Riscos, cenários e o que poderá acontecer a seguir

Um risco imediato é a chamada “vacuidade” estratégica: no papel, a Marinha Real dispõe de seis destróieres de defesa aérea de classe mundial; numa crise, talvez apenas dois ou três estejam realmente disponíveis para destacamento. Isso obriga a decisões difíceis se o Reino Unido enfrentar tensões em simultâneo, por exemplo, no Atlântico Norte, no Golfo e no Indo-Pacífico.

Outro risco prende-se com a experiência das guarnições.

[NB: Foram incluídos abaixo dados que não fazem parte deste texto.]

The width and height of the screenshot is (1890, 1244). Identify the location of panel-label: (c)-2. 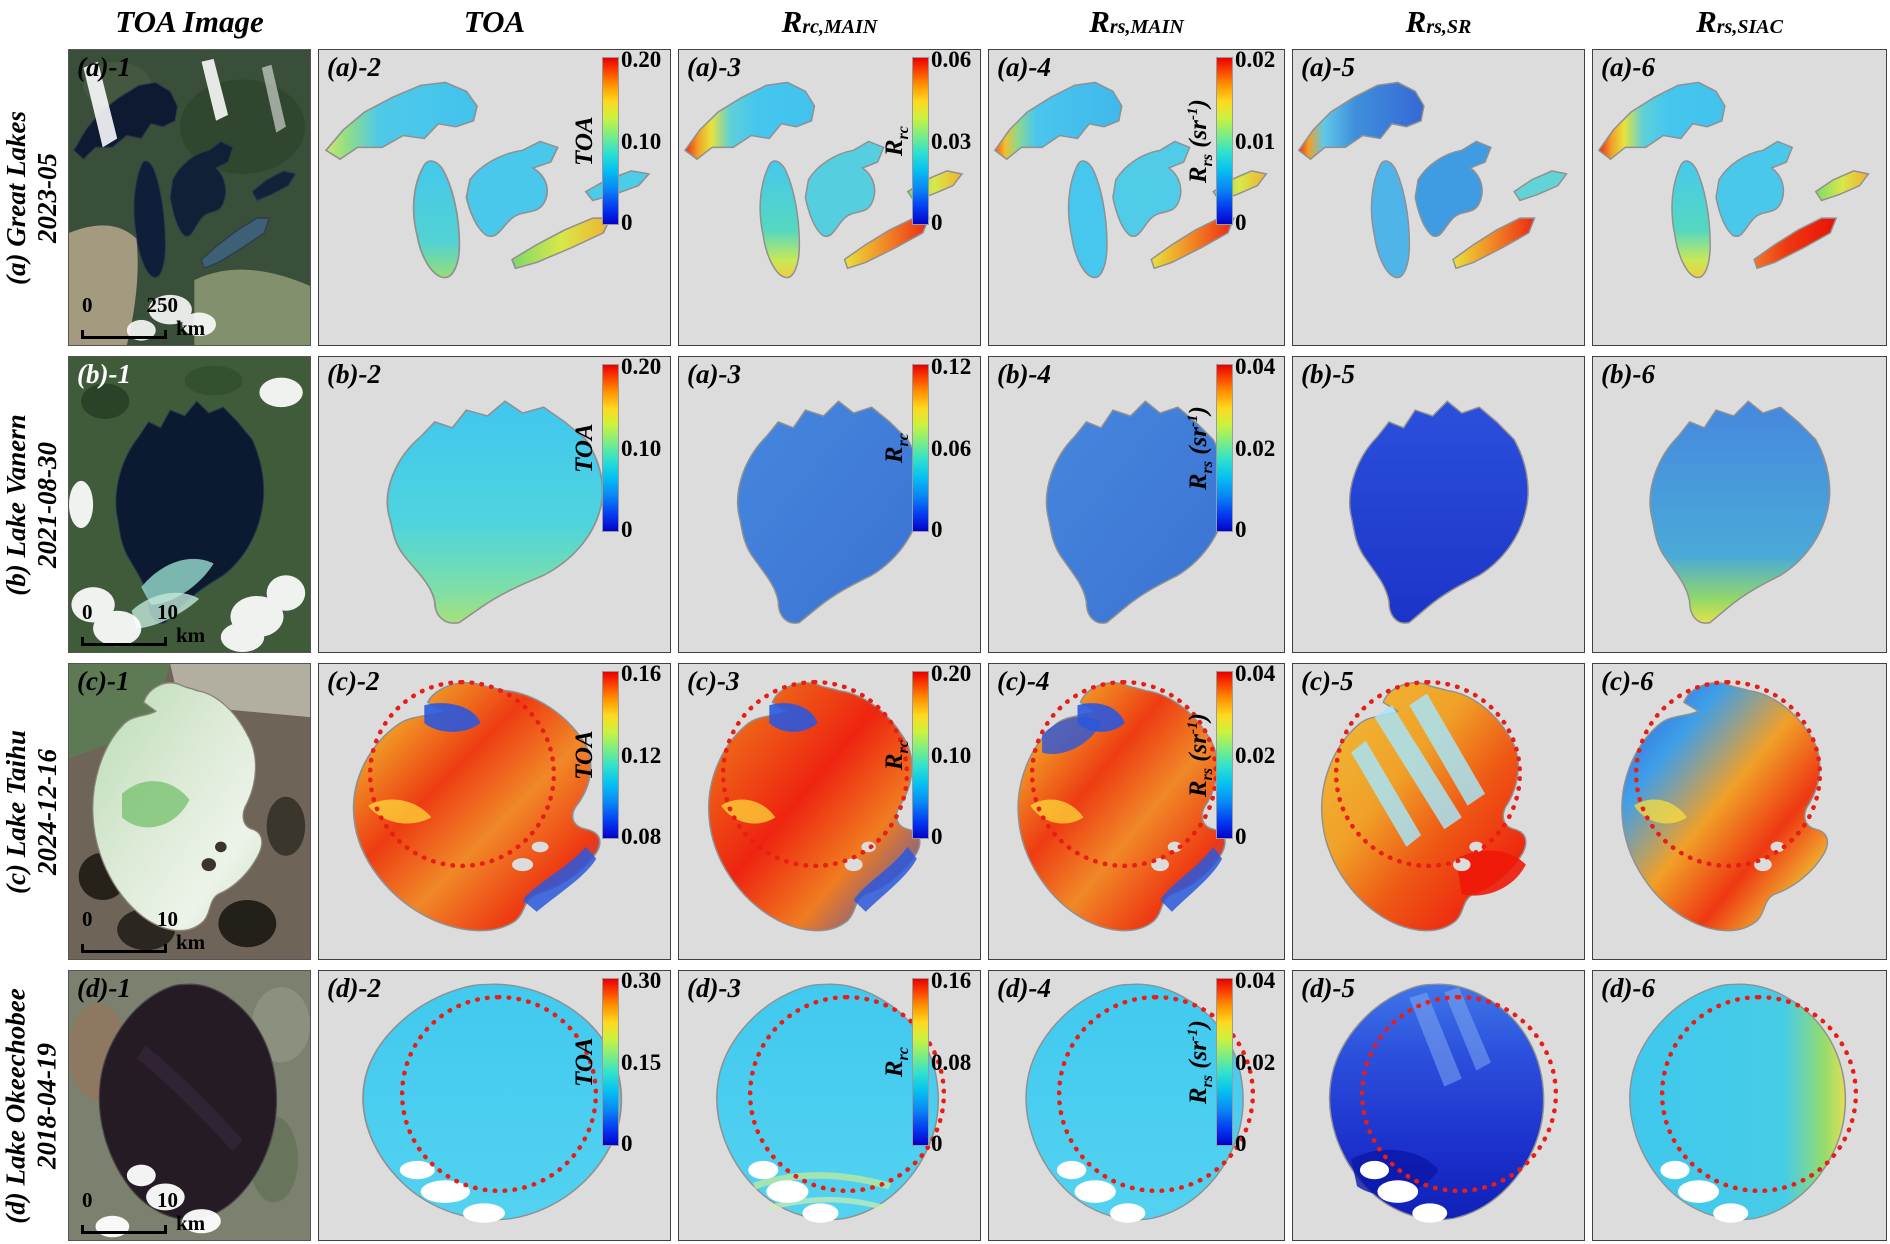
(354, 681).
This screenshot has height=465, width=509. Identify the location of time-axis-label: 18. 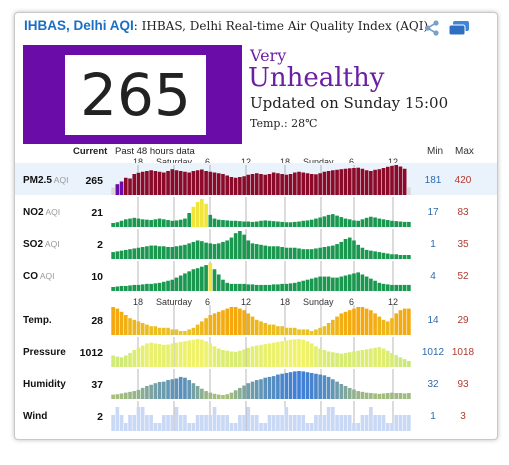
(138, 162).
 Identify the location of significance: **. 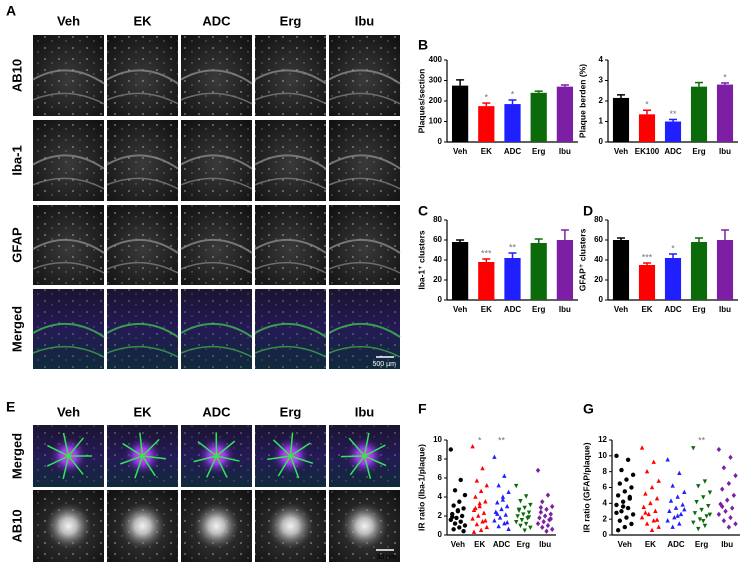
(702, 440).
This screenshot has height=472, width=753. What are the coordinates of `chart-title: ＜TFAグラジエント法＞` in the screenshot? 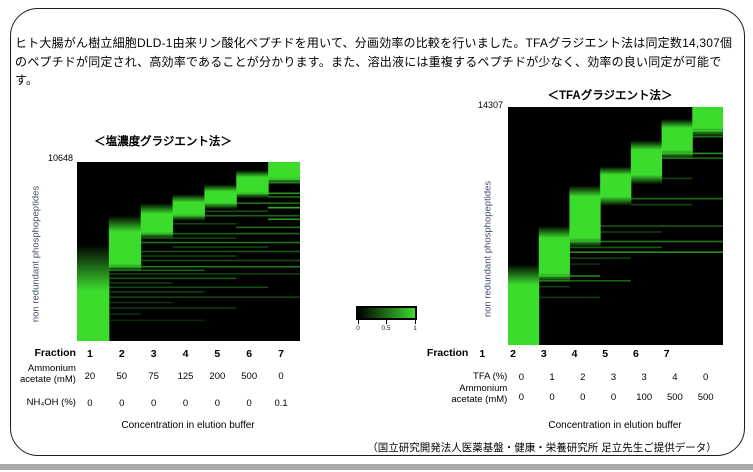 It's located at (610, 96).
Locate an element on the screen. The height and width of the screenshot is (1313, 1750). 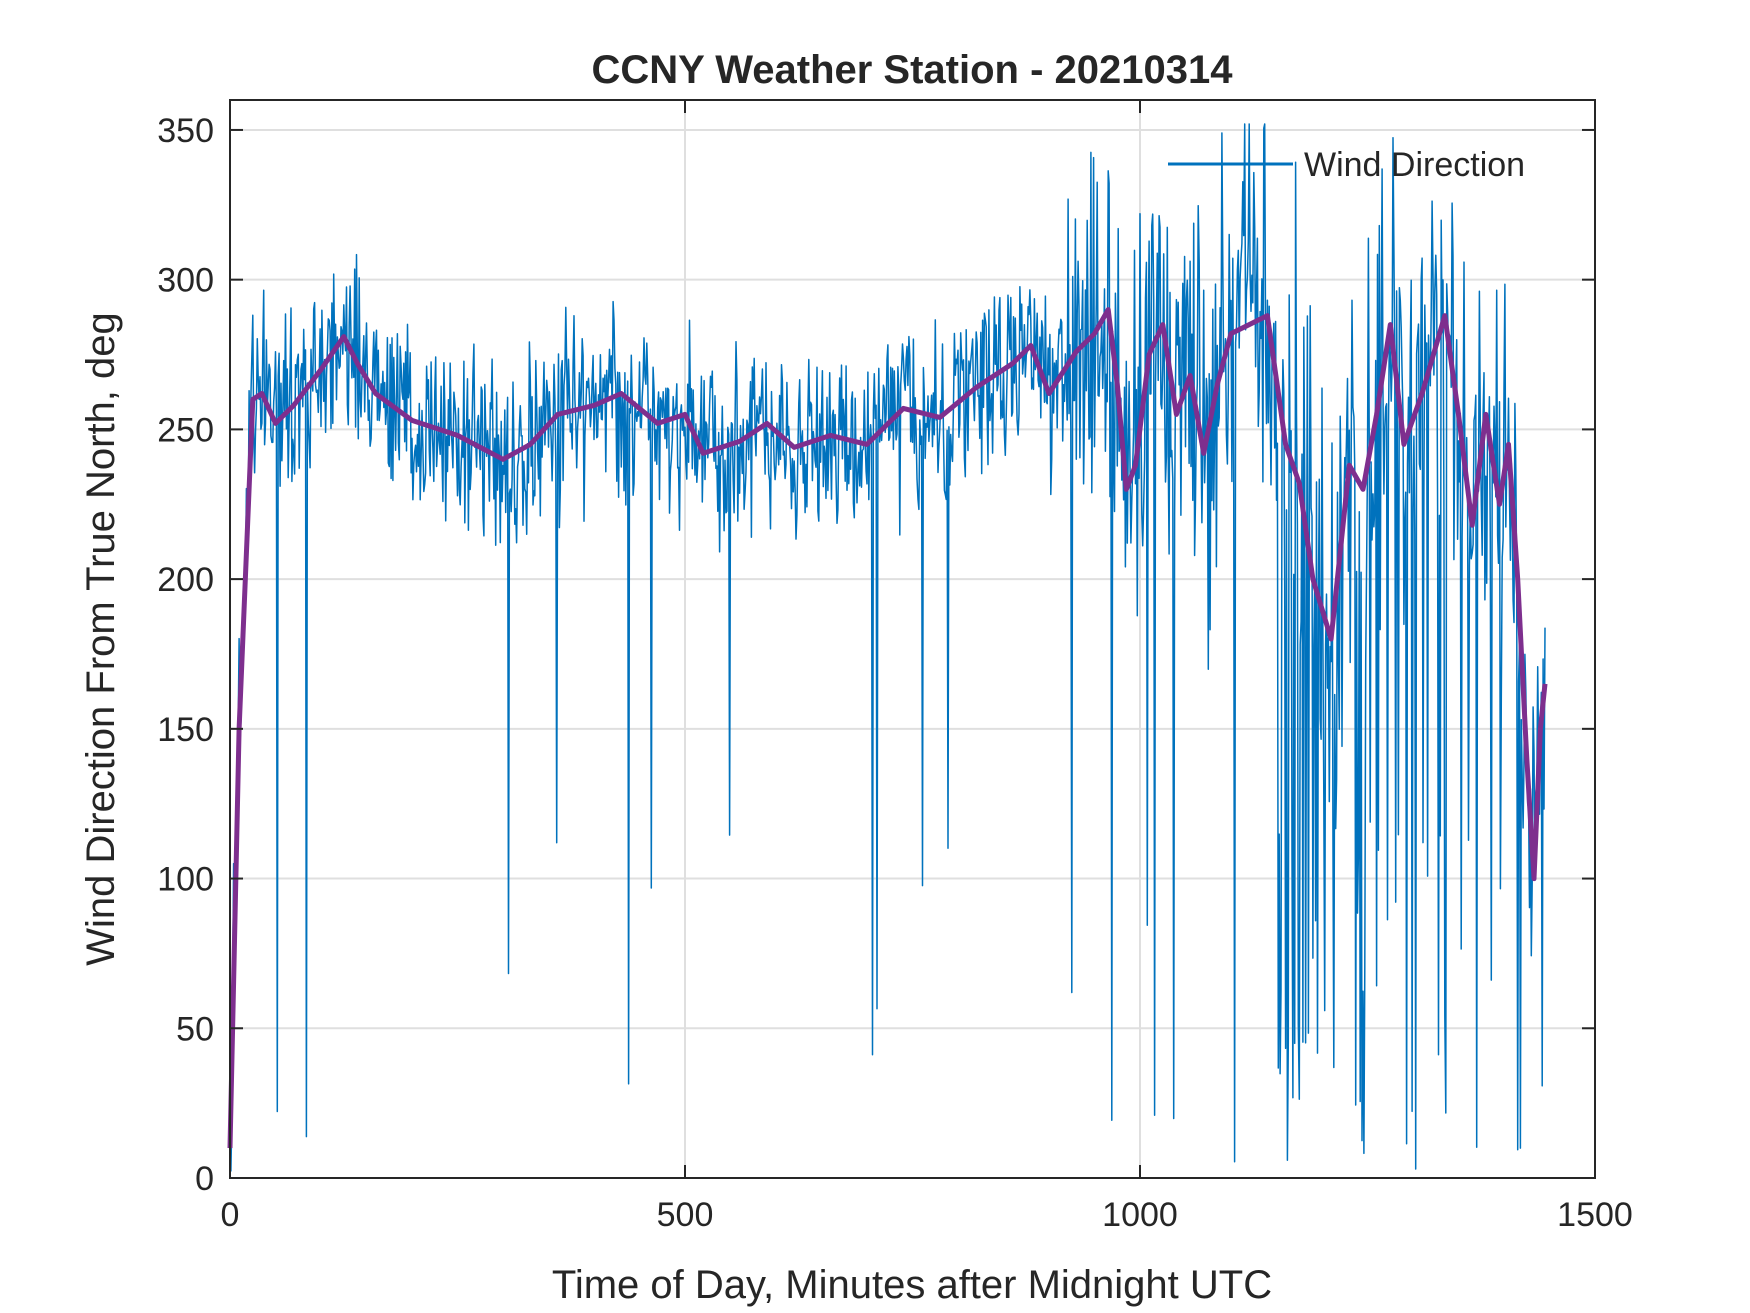
y-tick-label: 350 is located at coordinates (186, 131).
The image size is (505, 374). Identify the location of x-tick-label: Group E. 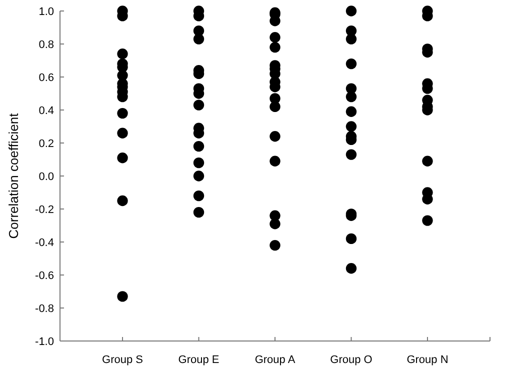
(199, 360).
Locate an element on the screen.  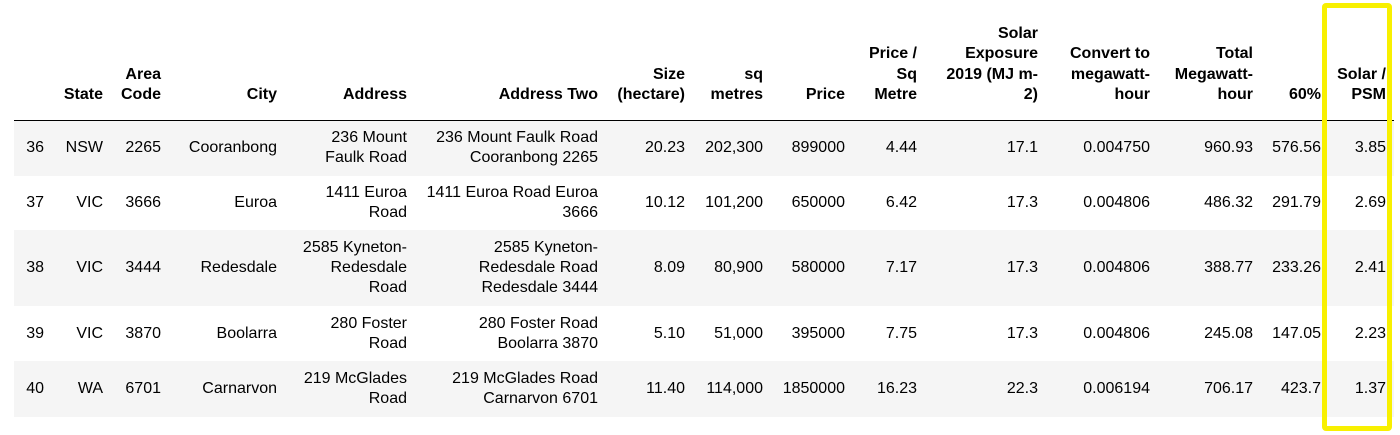
cell-sq-metres: 101,200 is located at coordinates (732, 203).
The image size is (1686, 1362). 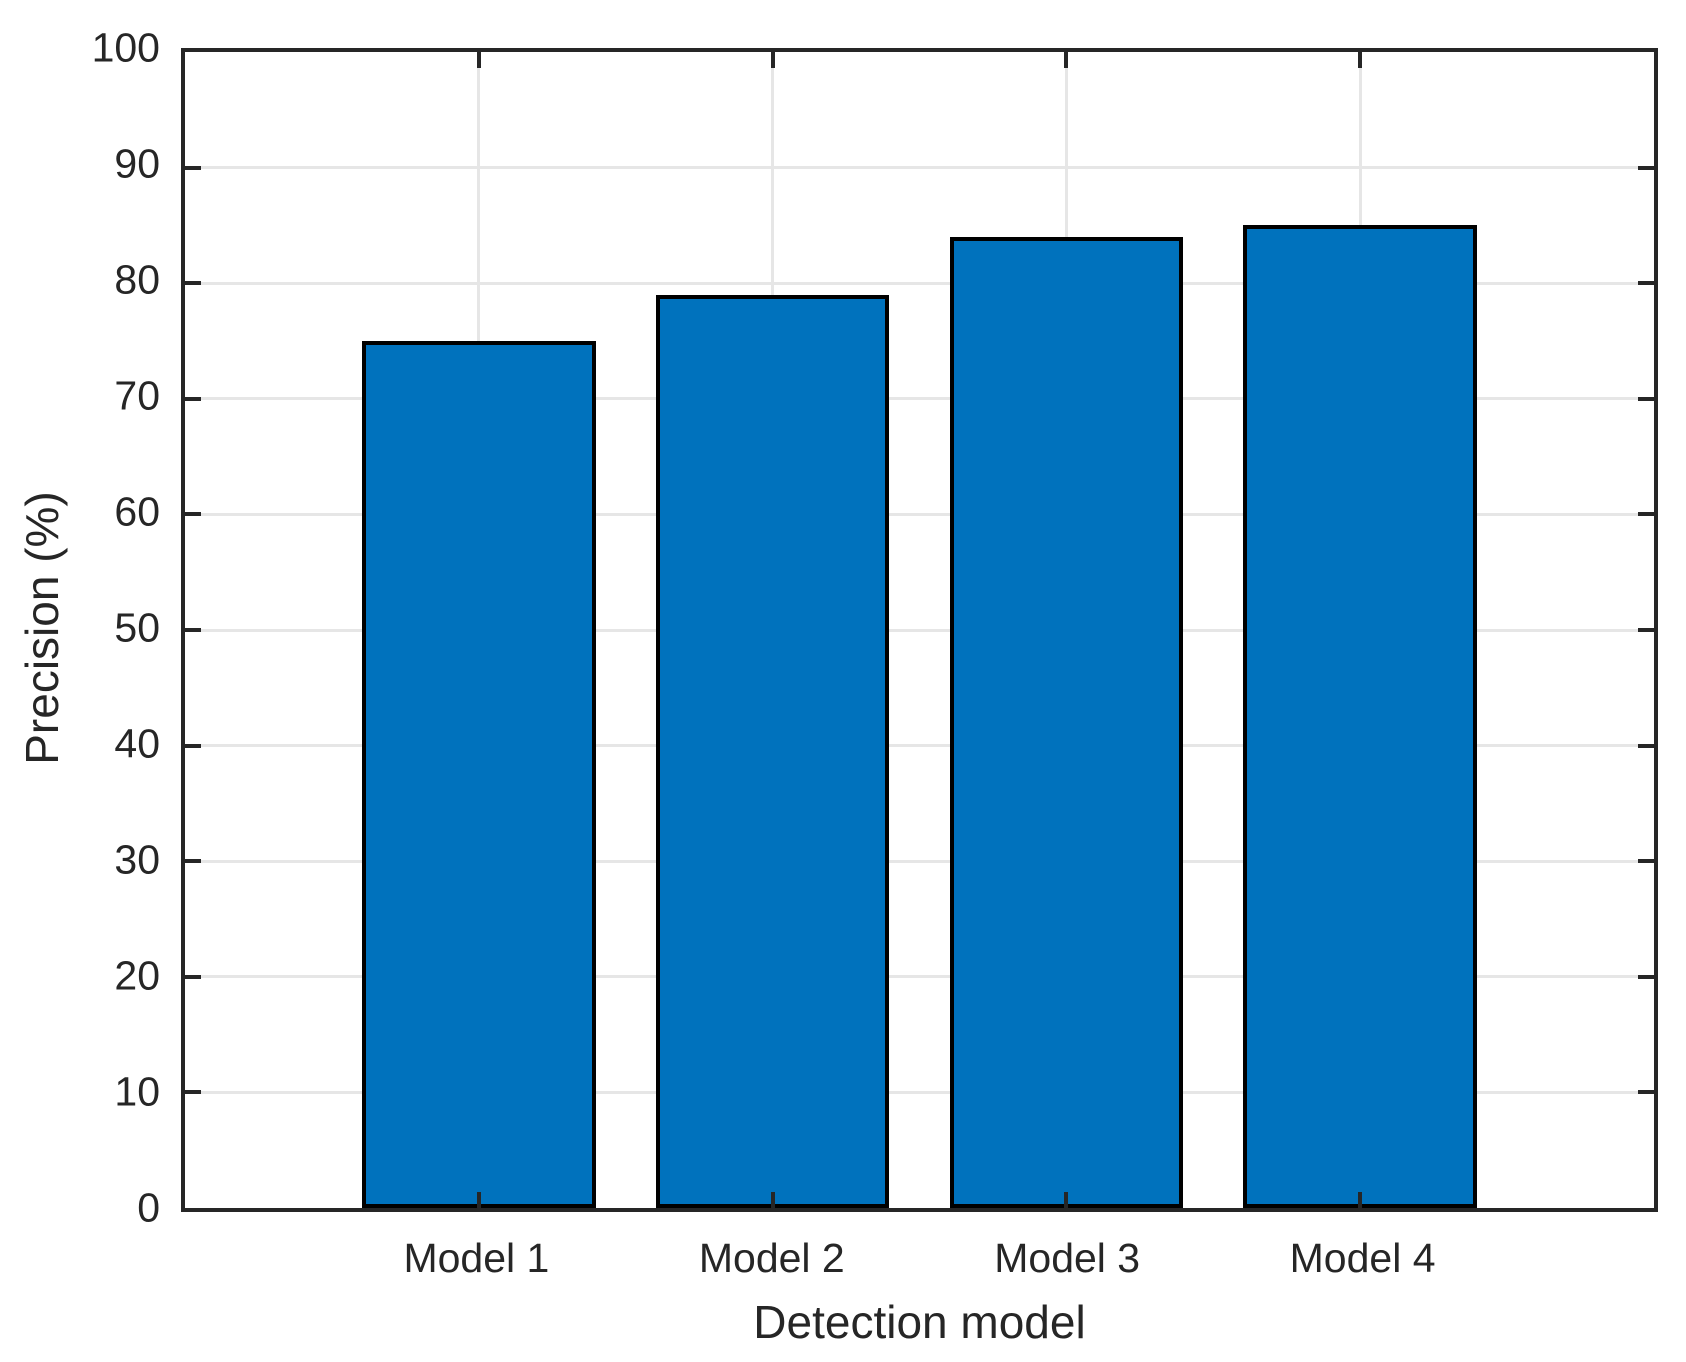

Longos períodos atracados podem enfraquecer conhecimentos arduamente adquiridos. Os oficiais e praças atribuídos ao Daring tiveram de manter sistemas complexos que raramente vão para o mar, o que está longe de ser a melhor preparação para operações intensas sob ameaça.

Em contrapartida, se o PIP cumprir o prometido e a classe regressar com sistemas de energia robustos, os Type 45 poderão continuar a servir com eficácia até aos anos 2040, à medida que novas fragatas britânicas, como as Type 26 e Type 31, entrarem ao serviço. Uma frota Type 45 totalmente saudável, combinada com essas escoltas e com os porta-aviões da classe Queen Elizabeth, daria a Londres uma força de superfície forte e versátil.

Para os planeadores da NATO, este caso é também um aviso. A tecnologia ambiciosa, sobretudo na área da energia e da propulsão, pode oferecer desempenhos notáveis, mas também criar pontos únicos de falha muito frágeis. As atualizações graduais de projetos já testados podem parecer menos brilhantes, mas tendem a manter mais navios efetivamente no mar - algo que a classe Horizon francesa demonstra, discretamente, há vários anos.